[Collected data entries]
%%
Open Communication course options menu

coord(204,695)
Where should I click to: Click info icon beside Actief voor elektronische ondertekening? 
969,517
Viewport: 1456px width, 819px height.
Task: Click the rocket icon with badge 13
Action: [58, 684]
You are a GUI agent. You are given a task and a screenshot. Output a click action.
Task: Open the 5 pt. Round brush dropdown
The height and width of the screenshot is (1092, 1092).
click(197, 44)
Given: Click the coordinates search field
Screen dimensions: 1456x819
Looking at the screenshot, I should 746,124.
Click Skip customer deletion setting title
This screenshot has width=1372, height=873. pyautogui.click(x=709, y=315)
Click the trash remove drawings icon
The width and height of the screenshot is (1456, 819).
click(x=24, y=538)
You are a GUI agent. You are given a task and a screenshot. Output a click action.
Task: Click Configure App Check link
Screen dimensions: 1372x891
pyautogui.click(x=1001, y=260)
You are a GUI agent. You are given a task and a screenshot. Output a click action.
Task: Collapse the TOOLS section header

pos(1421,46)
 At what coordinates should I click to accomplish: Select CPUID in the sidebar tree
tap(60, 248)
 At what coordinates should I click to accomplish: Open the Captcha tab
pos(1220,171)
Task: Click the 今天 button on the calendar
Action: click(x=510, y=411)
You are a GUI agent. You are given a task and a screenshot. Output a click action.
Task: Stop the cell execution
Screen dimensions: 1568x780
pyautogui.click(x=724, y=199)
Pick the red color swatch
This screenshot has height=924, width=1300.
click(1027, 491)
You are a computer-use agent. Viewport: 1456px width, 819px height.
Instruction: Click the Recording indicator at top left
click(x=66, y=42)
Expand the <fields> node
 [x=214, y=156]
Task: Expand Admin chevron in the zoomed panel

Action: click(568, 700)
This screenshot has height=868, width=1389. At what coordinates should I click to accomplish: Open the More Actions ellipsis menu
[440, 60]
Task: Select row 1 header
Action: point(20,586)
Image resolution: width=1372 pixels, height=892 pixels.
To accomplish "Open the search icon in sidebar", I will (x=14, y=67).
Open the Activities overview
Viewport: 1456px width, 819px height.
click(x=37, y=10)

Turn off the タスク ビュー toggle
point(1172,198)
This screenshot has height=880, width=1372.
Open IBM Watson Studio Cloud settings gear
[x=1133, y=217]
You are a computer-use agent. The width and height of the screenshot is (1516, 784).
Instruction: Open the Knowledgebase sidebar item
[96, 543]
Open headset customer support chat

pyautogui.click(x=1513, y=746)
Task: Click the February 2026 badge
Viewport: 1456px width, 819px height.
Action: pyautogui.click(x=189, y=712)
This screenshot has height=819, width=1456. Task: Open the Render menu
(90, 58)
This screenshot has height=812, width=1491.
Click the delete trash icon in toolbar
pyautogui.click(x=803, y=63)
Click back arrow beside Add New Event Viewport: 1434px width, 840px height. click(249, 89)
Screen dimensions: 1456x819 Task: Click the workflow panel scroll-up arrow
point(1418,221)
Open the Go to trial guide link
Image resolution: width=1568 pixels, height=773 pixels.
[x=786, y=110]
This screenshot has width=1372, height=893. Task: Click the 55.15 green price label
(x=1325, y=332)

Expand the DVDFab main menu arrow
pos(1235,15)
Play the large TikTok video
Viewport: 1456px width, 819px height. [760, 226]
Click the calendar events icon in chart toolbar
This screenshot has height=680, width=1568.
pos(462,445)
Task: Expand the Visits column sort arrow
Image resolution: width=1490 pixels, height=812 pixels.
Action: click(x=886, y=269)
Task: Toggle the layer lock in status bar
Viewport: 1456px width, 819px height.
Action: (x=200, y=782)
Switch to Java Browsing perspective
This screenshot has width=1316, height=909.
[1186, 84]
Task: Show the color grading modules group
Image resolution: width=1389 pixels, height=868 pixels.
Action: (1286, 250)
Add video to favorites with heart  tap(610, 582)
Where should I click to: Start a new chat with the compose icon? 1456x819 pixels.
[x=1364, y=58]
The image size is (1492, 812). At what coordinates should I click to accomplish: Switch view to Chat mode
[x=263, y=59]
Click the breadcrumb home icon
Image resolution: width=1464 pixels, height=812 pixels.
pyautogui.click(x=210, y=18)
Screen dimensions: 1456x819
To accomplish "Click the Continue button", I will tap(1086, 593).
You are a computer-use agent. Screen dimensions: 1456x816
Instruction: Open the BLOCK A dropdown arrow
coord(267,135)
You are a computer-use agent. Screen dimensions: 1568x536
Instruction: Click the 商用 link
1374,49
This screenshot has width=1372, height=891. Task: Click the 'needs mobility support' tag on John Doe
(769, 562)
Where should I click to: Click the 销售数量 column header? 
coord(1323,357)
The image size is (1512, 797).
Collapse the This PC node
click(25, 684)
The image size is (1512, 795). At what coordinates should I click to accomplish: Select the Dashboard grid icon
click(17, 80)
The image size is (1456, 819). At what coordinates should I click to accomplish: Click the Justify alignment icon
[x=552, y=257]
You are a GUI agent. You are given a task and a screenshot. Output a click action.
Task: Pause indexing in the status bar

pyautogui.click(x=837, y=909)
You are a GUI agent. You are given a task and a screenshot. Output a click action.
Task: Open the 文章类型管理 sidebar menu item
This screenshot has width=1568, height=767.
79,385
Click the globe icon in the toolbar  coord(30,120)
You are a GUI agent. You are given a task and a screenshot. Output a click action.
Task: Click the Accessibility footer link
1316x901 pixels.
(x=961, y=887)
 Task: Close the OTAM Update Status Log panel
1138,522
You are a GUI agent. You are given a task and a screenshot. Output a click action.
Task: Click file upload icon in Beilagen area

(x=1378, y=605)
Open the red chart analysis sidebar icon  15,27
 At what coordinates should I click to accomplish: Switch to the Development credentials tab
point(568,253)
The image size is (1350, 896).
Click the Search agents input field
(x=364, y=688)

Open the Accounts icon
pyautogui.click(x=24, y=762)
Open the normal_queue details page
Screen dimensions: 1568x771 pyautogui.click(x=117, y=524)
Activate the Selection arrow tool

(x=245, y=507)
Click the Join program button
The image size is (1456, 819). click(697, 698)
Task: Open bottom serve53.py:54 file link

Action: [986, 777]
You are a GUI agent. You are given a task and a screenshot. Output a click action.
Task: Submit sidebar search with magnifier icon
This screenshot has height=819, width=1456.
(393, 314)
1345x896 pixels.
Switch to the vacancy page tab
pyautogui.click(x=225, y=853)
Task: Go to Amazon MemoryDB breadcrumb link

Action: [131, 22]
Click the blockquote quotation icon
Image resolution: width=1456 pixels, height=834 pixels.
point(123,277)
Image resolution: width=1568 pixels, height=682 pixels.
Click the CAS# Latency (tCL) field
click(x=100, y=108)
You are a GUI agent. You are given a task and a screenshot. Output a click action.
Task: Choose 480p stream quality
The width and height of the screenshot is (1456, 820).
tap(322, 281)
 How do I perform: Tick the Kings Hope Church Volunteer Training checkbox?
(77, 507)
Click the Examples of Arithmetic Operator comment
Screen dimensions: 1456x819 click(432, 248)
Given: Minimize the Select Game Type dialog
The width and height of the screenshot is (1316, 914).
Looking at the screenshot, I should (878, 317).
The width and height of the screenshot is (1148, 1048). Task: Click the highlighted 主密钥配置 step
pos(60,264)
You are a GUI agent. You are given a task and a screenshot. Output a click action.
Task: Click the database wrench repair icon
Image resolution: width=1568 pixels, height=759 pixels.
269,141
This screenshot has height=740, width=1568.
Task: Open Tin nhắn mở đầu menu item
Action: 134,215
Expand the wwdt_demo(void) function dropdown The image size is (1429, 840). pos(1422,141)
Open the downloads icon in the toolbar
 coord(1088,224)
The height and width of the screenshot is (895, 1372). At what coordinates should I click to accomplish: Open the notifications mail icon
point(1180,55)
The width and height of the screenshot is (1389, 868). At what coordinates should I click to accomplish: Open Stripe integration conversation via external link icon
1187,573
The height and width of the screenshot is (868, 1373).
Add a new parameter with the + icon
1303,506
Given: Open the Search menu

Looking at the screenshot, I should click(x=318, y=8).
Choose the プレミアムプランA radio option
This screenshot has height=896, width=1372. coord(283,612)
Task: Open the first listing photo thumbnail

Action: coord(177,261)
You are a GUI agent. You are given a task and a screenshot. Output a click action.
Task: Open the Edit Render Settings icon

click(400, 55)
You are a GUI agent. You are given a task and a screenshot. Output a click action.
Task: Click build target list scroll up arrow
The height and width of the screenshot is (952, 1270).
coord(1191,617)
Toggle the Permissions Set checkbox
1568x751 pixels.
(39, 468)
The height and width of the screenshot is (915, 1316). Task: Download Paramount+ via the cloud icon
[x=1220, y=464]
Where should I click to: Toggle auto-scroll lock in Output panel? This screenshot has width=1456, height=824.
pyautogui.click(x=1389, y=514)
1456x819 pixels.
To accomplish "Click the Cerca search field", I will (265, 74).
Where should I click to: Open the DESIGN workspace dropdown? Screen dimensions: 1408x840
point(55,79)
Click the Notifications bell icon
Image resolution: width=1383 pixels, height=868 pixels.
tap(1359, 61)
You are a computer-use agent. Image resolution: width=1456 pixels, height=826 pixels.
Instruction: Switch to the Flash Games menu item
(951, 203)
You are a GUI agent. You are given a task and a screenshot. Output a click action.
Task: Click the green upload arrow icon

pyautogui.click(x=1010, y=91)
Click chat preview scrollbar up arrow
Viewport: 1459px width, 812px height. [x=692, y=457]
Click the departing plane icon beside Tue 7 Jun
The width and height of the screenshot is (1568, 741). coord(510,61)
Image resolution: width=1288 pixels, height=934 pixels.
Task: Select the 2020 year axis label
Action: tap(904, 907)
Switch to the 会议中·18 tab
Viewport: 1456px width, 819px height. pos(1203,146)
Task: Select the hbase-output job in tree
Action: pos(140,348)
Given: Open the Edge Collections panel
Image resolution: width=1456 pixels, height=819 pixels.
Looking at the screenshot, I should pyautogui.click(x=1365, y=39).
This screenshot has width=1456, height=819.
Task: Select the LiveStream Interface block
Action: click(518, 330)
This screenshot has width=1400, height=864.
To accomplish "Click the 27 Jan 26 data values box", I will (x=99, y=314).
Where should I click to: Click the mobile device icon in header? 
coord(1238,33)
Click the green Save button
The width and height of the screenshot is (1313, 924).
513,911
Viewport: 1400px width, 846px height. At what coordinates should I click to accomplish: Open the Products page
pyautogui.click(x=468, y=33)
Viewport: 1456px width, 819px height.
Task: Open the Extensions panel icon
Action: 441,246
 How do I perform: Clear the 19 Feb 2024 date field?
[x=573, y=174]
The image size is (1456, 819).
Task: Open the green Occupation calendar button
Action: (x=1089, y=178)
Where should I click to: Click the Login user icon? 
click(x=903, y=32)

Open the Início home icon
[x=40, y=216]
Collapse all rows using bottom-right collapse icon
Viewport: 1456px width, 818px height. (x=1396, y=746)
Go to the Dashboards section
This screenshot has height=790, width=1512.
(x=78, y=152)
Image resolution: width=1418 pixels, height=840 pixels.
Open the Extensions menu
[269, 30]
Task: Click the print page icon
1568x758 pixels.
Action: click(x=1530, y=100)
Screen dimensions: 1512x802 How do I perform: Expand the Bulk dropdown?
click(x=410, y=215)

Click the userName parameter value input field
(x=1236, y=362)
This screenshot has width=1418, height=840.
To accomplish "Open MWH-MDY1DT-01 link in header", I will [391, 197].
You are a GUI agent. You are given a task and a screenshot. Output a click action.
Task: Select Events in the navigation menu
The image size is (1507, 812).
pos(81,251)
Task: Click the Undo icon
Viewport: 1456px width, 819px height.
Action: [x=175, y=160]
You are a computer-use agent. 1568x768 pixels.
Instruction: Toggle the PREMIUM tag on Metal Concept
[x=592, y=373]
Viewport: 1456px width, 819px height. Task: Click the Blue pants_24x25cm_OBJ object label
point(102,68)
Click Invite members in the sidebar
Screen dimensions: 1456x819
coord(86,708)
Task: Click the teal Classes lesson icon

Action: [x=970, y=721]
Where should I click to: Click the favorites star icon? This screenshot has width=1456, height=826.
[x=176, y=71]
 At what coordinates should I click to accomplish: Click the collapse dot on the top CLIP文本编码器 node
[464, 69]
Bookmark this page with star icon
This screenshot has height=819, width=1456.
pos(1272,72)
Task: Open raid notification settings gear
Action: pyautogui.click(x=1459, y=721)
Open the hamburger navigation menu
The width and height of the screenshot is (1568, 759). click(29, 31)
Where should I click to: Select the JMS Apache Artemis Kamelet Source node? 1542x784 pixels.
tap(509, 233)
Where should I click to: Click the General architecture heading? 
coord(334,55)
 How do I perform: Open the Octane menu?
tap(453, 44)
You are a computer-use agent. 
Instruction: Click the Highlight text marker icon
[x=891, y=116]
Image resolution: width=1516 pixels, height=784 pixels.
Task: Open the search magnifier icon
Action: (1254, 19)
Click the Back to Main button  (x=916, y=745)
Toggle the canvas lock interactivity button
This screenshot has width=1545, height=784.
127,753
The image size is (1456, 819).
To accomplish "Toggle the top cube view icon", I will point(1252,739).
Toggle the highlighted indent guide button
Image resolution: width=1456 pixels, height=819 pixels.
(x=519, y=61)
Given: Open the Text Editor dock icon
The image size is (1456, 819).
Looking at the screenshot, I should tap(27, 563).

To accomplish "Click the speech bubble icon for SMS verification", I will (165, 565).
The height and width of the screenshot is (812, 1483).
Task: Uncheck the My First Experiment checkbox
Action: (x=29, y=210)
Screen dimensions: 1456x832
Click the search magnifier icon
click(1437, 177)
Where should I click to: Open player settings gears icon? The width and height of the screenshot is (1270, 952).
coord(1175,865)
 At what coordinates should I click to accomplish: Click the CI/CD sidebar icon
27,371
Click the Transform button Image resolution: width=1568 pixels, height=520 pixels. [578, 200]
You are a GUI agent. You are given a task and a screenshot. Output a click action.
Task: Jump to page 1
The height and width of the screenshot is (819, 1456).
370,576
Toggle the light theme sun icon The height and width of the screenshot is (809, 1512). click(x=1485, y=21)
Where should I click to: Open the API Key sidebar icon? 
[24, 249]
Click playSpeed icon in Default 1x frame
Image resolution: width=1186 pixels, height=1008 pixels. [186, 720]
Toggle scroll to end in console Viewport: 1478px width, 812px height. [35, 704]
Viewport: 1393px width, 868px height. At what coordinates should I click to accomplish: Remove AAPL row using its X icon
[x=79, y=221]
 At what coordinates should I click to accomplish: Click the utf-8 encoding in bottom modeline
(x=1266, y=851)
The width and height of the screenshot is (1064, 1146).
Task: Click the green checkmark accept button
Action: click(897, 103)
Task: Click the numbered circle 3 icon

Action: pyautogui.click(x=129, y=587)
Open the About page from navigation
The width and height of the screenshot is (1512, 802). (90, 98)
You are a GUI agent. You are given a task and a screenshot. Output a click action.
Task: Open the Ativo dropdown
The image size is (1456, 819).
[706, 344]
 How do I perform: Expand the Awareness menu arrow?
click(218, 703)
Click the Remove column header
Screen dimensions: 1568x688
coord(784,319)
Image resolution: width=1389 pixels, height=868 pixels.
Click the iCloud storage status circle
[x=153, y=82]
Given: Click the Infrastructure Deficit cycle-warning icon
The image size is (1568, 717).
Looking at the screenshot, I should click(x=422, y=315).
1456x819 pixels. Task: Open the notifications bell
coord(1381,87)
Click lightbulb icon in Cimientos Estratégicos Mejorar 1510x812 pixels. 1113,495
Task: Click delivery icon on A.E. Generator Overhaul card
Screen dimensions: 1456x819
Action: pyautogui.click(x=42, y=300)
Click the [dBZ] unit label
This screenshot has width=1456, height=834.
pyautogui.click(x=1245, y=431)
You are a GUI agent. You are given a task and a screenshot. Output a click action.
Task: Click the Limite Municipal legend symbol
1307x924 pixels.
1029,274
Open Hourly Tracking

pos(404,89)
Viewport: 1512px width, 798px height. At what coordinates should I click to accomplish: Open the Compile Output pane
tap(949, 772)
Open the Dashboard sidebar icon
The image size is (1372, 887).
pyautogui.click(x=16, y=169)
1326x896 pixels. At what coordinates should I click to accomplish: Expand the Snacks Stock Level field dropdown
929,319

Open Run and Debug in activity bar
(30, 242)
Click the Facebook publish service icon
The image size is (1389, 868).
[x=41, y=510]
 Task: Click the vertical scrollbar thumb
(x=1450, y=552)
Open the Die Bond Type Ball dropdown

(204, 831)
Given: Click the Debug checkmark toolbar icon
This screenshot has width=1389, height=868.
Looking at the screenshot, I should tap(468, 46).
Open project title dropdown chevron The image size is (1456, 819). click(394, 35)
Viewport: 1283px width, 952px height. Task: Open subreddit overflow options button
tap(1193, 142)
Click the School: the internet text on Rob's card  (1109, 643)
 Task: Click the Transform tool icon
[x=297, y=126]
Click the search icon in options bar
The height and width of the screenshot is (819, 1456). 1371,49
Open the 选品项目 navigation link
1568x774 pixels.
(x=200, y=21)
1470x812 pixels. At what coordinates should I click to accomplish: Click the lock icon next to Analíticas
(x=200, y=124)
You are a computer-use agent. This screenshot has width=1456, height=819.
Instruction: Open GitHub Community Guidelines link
%%
▶ _YOUR GOAL_
Whenever a line in the entries holds the word "color", copy that line.

▶ _OUTPUT_
Pick the red color swatch
Task: Show the color grading modules group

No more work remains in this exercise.